En milieu hospitalier, les recrutements de médecins roumains se passent généralement mieux. « Dans un cadre hospitalier, le médecin fait partie d’une équipe, ce qui lui permet de compéter plus facilement sa formation. Il n’est pas tout seul », indique le Dr Romestaing. Un médecin hospitalier, qui a été président de CME, assure compter entre 7 et 10 praticiens roumains dans son établissement, et en être très satisfait (voir ci-contre). La directrice des affaires médicales d’un autre hôpital, citée par « La Croix », est plus mesurée sur le recrutement d’un anesthésiste roumain, du fait de son « manque de polyvalence ». Mais ce grief, isolé, pourrait tout aussi bien s’adresser à un praticien français.
Les agences en question.
Selon Sophie Leroy, responsable de l’agence de recrutement ARIME, le business des agences se déplace actuellement vers les pays du sud de l’Europe, durement touchés par la crise. « Les médecins roumains connaissent maintenant la filière française », croit savoir un praticien anonyme, et n’ont plus besoin d’intermédiaires pour émigrer ». La responsable de l’ARIME joue franc jeu sur ses prestations. « Nous sommes l’agence la plus chère, mais nous offrons un vrai service. Nous ne nous contentons pas de remettre au maire ou au patron de CME une liste de CV comme le font beaucoup. Nous accompagnons le candidat à l’installation ». Résultat, des tarifs qui peuvent surprendre. « Il est vrai que nous avons un peu baissé nos prix, poursuit-elle, mais pour certaines spécialités pointues, nous pouvons aller jusqu’à 45 000 euros ».

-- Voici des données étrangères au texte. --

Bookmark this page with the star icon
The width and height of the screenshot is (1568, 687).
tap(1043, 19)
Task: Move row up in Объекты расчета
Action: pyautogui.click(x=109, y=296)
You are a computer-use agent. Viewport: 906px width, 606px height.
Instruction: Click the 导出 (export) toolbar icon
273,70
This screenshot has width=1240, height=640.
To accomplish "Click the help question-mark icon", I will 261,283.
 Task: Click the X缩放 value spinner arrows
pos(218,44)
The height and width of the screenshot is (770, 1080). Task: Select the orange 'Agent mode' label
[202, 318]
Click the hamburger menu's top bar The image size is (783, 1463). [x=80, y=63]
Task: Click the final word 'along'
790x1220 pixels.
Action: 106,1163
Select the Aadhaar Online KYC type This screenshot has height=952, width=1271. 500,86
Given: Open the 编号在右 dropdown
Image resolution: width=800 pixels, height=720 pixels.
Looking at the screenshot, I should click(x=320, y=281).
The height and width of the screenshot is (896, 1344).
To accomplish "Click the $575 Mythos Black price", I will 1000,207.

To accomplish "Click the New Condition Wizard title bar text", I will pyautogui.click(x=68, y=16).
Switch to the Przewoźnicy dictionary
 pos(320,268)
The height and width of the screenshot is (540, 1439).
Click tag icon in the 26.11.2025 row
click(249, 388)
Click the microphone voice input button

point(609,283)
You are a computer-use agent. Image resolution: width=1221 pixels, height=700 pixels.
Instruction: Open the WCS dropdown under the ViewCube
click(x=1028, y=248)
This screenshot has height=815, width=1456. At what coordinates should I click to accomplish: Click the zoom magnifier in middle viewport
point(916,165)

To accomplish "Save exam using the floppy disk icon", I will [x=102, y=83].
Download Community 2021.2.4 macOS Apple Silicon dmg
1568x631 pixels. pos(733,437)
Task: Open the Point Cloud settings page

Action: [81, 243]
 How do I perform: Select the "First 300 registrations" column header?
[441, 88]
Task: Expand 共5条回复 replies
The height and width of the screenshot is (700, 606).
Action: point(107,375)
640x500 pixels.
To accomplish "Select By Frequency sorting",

Le Dr Romestaing ne goûte guère cette activité. « Il y a un commerce qui s’établit autour des besoins médicaux non satisfaits, et le résultat n’est pas toujours au rendez-vous. Mais l’Ordre ne peut pas faire plus ». Quant au Dr Mihaileanu, président de l’association des médecins roumains en France, son jugement est encore plus lapidaire. « Ces agences sont grassement payées pour débaucher des médecins roumains. Ce sont des négriers. Elles peuvent aussi inciter un praticien à quitter son pays en bousculant une décision qui n’était pas mûre. Un médecin contacté n’était en réalité pas prêt à s’exiler mais l’agence a fait un peu pression sur lui pour des raisons financières ».
Dans une note d’analyse de décembre 2012, le Centre d’analyse stratégique, qui dépend du Premier ministre, propose de « dresser une liste d’agences agréées pour recruter des professionnels de santé à l’étranger ».